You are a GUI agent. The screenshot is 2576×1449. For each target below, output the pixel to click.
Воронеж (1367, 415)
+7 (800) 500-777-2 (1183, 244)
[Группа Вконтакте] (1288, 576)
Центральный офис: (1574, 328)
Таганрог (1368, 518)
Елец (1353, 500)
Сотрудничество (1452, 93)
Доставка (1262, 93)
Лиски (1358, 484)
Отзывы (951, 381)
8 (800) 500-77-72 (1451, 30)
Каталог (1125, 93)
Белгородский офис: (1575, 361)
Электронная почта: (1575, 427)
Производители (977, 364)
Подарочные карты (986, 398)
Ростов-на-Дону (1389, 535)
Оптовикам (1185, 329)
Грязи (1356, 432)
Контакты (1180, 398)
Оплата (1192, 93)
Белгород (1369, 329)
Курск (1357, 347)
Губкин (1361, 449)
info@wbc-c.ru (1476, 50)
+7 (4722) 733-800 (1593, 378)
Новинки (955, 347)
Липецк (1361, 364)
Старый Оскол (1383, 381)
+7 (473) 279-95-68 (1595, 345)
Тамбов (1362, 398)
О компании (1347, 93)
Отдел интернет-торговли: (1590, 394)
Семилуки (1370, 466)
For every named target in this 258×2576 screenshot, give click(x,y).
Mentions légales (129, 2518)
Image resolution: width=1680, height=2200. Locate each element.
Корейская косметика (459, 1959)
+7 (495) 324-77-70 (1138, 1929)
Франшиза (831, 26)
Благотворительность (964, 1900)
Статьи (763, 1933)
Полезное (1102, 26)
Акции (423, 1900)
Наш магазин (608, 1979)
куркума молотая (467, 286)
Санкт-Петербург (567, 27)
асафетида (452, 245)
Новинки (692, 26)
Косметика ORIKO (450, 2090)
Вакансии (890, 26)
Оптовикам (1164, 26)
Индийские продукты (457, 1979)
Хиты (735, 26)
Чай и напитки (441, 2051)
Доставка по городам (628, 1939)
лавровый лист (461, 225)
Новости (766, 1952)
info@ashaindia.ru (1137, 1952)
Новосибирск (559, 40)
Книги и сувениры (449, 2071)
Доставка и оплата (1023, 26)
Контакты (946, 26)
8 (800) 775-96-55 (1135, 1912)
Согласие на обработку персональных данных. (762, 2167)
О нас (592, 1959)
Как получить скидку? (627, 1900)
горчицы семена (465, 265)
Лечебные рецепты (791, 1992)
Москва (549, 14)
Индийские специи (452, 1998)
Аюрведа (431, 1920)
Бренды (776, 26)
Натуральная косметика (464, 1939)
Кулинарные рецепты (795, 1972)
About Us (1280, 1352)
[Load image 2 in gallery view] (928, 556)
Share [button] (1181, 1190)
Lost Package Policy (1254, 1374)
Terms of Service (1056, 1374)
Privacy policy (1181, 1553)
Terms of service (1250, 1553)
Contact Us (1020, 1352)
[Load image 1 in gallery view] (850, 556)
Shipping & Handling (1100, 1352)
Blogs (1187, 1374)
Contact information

★ ★ ★

What is required: All lines above from the line with "Центральный офис: (1574, 328)" through the line with "Оптовикам (1185, 329)", both included, are to be set down exactly, with nothing else.

Written reply:
Центральный офис: (1574, 328)
Таганрог (1368, 518)
Елец (1353, 500)
Сотрудничество (1452, 93)
Доставка (1262, 93)
Лиски (1358, 484)
Отзывы (951, 381)
8 (800) 500-77-72 (1451, 30)
Каталог (1125, 93)
Белгородский офис: (1575, 361)
Электронная почта: (1575, 427)
Производители (977, 364)
Подарочные карты (986, 398)
Ростов-на-Дону (1389, 535)
Оптовикам (1185, 329)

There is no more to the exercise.